━━━ Task material ━━━

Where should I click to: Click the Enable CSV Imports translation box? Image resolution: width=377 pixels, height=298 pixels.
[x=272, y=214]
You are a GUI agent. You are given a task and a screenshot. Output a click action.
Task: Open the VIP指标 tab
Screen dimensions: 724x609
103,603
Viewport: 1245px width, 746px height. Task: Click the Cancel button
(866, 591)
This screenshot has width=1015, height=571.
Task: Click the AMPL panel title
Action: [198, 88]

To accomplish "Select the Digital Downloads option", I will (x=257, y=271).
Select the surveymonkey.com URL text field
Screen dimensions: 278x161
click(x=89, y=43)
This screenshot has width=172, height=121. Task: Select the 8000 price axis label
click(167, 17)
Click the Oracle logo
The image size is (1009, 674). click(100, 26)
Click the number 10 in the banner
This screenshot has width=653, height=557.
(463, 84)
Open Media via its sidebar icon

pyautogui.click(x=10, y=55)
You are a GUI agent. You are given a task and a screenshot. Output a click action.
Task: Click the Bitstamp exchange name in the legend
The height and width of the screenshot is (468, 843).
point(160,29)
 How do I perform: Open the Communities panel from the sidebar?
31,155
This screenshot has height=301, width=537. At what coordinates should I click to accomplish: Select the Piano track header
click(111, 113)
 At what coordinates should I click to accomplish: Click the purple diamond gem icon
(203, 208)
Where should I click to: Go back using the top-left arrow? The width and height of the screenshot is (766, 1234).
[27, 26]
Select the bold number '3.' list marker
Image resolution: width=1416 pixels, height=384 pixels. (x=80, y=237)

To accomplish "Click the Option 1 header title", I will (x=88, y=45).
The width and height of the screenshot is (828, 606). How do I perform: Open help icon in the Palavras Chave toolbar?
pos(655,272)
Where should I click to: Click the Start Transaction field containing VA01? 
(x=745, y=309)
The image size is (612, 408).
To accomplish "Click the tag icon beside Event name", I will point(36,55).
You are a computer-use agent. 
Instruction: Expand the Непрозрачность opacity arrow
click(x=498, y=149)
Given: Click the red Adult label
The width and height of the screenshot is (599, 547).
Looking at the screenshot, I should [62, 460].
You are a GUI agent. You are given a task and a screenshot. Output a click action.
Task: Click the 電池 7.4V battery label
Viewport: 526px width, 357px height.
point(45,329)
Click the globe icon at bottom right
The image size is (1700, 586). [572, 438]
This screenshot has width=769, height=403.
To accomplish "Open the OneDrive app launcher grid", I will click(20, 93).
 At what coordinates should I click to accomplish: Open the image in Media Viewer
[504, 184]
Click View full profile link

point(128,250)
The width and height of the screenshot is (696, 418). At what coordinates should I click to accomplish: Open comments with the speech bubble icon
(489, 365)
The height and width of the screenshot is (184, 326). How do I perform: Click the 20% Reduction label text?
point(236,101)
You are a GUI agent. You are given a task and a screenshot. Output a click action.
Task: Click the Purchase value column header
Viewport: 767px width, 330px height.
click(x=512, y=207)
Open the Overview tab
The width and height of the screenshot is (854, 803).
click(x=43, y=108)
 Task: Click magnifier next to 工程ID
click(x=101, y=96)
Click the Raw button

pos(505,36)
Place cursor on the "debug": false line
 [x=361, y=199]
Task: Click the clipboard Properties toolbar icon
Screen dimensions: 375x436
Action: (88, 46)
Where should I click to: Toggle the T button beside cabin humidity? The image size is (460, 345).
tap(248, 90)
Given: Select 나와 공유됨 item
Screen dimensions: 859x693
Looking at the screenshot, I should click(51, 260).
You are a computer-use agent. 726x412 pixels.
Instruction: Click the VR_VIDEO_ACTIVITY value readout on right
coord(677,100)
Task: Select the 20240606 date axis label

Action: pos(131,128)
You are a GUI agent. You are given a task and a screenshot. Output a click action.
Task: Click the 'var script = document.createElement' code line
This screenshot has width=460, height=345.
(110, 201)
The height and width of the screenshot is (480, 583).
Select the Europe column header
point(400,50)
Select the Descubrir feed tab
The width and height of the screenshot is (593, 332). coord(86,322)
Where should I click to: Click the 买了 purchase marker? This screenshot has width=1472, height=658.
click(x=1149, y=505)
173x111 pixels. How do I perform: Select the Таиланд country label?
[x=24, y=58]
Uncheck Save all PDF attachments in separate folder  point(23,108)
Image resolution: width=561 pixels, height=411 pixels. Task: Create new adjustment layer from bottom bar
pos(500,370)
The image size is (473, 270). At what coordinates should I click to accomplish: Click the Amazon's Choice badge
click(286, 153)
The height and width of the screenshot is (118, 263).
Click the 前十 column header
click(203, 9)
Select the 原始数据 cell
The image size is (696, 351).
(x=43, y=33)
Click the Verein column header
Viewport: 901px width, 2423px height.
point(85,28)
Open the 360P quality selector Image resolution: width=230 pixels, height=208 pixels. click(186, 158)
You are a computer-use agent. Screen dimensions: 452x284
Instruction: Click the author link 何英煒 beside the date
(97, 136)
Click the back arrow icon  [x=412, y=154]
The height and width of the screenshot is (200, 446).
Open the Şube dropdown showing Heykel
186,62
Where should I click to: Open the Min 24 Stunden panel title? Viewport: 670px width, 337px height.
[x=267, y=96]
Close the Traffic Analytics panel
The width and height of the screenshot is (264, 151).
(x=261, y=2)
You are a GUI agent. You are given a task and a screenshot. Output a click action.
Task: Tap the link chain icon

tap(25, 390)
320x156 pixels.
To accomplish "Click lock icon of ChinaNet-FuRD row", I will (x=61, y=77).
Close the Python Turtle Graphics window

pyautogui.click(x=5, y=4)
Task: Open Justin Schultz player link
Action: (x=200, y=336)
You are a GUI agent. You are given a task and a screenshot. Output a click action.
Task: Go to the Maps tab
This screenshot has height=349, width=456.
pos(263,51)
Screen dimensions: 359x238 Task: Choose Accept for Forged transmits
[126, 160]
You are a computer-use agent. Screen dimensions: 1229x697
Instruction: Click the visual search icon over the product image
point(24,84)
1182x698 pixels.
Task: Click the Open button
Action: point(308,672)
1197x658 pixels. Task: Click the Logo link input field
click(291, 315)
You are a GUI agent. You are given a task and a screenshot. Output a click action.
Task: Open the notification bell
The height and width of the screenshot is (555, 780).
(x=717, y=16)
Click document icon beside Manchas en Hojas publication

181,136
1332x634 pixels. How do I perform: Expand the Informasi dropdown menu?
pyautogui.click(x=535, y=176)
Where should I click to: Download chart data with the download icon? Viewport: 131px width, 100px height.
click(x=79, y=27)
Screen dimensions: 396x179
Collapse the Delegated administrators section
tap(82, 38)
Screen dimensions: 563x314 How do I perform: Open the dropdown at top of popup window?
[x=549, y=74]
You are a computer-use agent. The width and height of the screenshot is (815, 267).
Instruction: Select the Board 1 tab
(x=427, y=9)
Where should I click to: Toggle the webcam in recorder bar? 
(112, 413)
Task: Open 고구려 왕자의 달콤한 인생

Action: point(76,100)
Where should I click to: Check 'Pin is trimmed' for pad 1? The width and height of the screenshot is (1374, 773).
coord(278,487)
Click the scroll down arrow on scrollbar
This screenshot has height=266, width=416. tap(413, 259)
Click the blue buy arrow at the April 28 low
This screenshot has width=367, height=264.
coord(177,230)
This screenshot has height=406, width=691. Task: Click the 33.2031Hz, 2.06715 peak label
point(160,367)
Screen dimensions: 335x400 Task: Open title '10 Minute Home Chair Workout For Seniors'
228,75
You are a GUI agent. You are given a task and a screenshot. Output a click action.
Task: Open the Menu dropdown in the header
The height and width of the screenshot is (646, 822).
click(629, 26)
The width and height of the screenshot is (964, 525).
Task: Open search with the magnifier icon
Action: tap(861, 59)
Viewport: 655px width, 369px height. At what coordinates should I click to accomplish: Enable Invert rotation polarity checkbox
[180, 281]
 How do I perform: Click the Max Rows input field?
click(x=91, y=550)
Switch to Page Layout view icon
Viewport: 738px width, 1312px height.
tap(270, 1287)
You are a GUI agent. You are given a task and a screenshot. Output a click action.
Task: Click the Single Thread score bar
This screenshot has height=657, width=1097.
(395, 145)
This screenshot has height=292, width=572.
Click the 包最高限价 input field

━━━

• [Exercise goal] Find the line containing "Screen dimensions: 335x400" in the material above. Print it and every line after it through the end, exactly and only those.

• [The answer]
Screen dimensions: 335x400 Task: Open title '10 Minute Home Chair Workout For Seniors'
228,75
You are a GUI agent. You are given a task and a screenshot. Output a click action.
Task: Open the Menu dropdown in the header
The height and width of the screenshot is (646, 822).
click(629, 26)
The width and height of the screenshot is (964, 525).
Task: Open search with the magnifier icon
Action: tap(861, 59)
Viewport: 655px width, 369px height. At what coordinates should I click to accomplish: Enable Invert rotation polarity checkbox
[180, 281]
 How do I perform: Click the Max Rows input field?
click(x=91, y=550)
Switch to Page Layout view icon
Viewport: 738px width, 1312px height.
tap(270, 1287)
You are a GUI agent. You are given a task and a screenshot. Output a click action.
Task: Click the Single Thread score bar
This screenshot has height=657, width=1097.
(395, 145)
This screenshot has height=292, width=572.
Click the 包最高限价 input field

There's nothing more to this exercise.